• [Data provided]

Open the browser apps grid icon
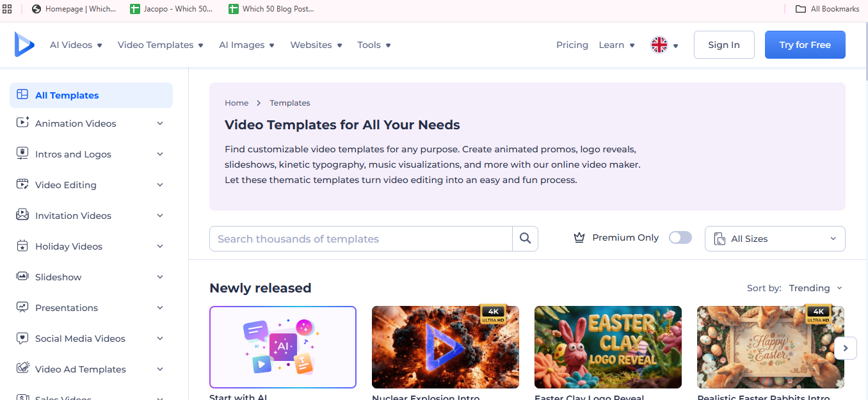Viewport: 868px width, 400px height. point(8,9)
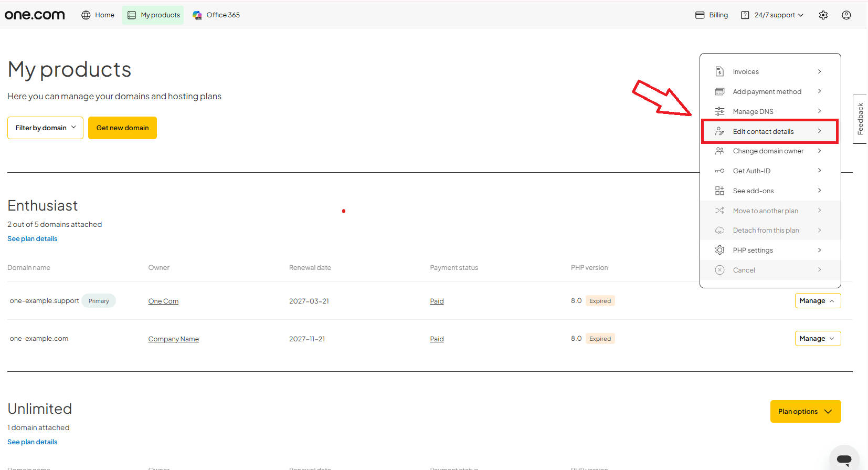Select Edit contact details menu entry
This screenshot has height=470, width=868.
pos(770,131)
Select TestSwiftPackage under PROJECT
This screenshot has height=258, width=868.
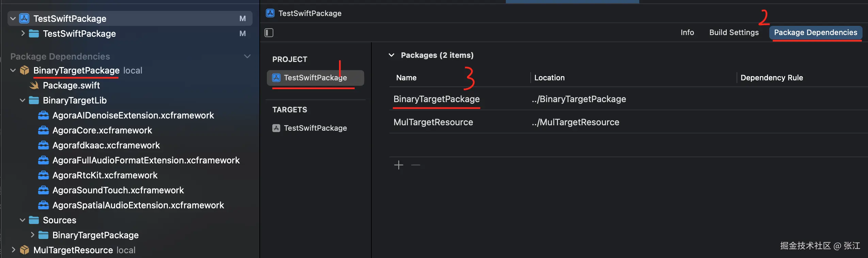coord(315,78)
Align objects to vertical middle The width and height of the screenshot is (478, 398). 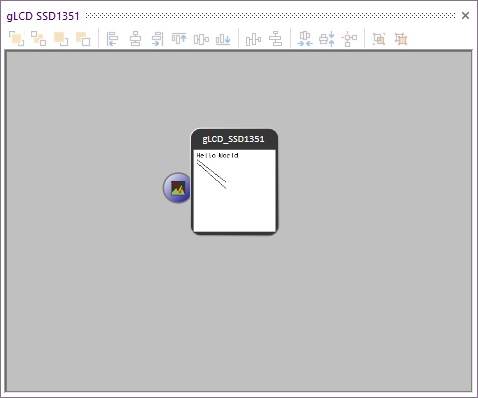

• [What is needed] Starting at the line with "This screenshot has height=258, width=868.", transcribe the listing above exactly through its last line. No picture belongs in the transcription.

• [Written answer]
This screenshot has height=258, width=868.
coord(315,78)
Align objects to vertical middle The width and height of the screenshot is (478, 398). 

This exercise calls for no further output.